**DOCUMENT EXTRACT**
* * *
A while back I did a 30 day love-fest posting extravaganza. Sweetie and I were headed towards our one year anniversary. I had been about 90 days into my new job, and had just begun the process of letting go of so much of my recent self (and much of my identity has been / had been wrapped up into my work/ministry life, anyone ever felt like this before – you are your job – your worth is your work?).
Anyway… I am bringing it back. The 30 day love fest. For a few reasons…
- I need it.
- I am a sucker for Valentines Day and all its trappings.
- I like focusing on one thing that I love, or that brings me joy – at least once a day. I found it keeps me from those horrible downswings or pity parties.
- Rose colored glasses look good on me.
- I have some demons – some hanging on ick-mosters – that I think can only be released through the greatest of these, love.
- I have found this is one of the only spiritual practices that I really excel at, so I think I’ll just give it a whirl again.
- I have a lot of love to share – photos, words, thoughts, reflections. It would not be fair to keep them all to myself.
- I need to practice what I preach. Take my own medicine. Walk the walk.
- Somehow – I think this will lead me back to my true center again. I feel off balance. Out of sync. Love seems to be a key to finding what I am looking for.
- Love never ends. It never did, and it never does, and it never will. So why fight it? I am going with the flow, letting the river of love wash over me, baptize me, so that I am not such a
- Debbie Downer
- Sally Sad Sack
- Polly Pits
- Pain in my own ass
So starting tomorrow, check in. Love is in the forecast.
* * *
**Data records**
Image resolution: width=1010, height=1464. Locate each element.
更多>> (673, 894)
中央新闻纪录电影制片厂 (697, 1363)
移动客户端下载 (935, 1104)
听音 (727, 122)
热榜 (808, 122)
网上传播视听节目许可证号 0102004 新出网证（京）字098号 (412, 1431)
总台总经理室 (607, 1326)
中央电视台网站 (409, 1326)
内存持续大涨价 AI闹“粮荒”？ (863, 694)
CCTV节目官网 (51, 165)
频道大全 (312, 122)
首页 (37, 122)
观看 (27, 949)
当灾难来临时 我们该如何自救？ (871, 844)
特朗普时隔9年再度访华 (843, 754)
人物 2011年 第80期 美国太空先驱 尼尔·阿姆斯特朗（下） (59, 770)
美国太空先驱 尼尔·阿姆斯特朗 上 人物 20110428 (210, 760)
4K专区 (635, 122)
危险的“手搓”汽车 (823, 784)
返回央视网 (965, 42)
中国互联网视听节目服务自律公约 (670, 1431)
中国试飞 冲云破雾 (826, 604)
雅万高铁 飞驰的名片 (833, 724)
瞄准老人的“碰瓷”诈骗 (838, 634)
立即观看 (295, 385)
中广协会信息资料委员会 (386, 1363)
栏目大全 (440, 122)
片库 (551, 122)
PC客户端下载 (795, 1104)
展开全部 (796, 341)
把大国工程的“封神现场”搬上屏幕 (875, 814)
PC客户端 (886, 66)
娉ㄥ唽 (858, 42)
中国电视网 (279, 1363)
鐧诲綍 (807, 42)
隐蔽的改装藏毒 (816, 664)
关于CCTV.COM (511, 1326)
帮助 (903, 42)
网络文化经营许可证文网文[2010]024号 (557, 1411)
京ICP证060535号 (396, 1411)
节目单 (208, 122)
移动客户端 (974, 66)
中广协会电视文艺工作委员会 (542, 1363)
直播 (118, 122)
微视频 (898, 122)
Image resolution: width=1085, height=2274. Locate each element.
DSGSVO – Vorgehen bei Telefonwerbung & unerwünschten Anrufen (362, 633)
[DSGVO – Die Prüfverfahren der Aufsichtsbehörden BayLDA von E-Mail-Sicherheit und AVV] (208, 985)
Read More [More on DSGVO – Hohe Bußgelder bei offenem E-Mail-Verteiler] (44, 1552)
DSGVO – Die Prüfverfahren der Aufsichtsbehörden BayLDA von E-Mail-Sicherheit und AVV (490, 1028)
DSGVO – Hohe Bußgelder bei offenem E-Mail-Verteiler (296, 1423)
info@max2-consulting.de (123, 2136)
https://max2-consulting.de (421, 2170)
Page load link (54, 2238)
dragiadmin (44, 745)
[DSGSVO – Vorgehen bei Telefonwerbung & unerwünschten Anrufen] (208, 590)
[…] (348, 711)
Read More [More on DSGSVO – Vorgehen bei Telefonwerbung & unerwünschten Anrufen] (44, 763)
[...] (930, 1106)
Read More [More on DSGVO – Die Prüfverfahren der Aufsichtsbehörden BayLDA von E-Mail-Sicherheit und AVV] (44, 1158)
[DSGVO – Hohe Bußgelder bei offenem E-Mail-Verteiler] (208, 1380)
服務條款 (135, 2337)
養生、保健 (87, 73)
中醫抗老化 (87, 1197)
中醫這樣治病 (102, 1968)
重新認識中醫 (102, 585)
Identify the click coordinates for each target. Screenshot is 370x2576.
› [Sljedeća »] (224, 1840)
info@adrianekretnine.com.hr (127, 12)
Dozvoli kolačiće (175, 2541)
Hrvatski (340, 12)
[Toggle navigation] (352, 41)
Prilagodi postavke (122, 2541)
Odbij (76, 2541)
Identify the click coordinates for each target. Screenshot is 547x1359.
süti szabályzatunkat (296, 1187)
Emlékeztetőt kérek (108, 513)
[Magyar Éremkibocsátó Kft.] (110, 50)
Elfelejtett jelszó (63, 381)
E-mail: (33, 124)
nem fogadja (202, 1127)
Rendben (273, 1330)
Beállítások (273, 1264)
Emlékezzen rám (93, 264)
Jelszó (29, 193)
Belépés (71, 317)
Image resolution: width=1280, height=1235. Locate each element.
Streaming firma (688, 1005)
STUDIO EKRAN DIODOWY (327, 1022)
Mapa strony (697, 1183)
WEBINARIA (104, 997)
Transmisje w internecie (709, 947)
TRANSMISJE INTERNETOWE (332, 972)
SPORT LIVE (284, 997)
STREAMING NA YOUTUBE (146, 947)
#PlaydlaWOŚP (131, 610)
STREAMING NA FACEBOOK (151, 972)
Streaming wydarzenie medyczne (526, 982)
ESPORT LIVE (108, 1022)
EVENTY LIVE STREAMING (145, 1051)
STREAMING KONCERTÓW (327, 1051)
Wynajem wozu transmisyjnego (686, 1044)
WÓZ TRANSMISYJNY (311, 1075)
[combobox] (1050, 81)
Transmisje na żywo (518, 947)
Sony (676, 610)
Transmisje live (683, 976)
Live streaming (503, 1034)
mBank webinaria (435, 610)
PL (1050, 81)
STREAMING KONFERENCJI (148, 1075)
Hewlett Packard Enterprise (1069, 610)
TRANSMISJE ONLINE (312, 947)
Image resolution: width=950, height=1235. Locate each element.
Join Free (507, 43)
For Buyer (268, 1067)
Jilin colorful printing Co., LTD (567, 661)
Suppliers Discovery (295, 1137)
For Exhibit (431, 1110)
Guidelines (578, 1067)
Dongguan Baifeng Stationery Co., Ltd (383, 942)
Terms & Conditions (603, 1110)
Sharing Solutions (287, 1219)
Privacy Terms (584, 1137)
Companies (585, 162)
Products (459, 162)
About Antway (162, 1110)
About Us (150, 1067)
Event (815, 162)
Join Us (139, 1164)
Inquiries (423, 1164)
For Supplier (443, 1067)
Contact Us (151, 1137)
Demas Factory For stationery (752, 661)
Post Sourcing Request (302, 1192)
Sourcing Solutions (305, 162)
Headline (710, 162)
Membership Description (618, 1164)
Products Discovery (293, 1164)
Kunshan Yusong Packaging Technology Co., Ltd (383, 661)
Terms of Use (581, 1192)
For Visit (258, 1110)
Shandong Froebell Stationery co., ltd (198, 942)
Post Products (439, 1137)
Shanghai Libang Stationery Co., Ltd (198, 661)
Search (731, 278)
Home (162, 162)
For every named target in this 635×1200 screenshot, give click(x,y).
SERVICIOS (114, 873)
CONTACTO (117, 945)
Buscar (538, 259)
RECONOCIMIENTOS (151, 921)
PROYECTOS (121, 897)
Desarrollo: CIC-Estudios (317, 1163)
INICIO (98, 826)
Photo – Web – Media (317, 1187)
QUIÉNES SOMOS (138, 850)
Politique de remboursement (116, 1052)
* * *
**REQUIREMENT 1**
In the blog post, about how many days into the new job was the writer during the first 30 day love-fest?
**REQUIREMENT 2**
Translate this sentence from the blog post into Spanish: "Love seems to be a key to finding what I am looking for."
**REQUIREMENT 3**
Copy the blog post text starting at "- I have a lot" and ending at "am looking for.".

**RESPONSE BOX 1**
About 90 days.

**RESPONSE BOX 2**
El amor parece ser una clave para encontrar lo que estoy buscando.

**RESPONSE BOX 3**
- I have a lot of love to share – photos, words, thoughts, reflections. It would not be fair to keep them all to myself.
- I need to practice what I preach. Take my own medicine. Walk the walk.
- Somehow – I think this will lead me back to my true center again. I feel off balance. Out of sync. Love seems to be a key to finding what I am looking for.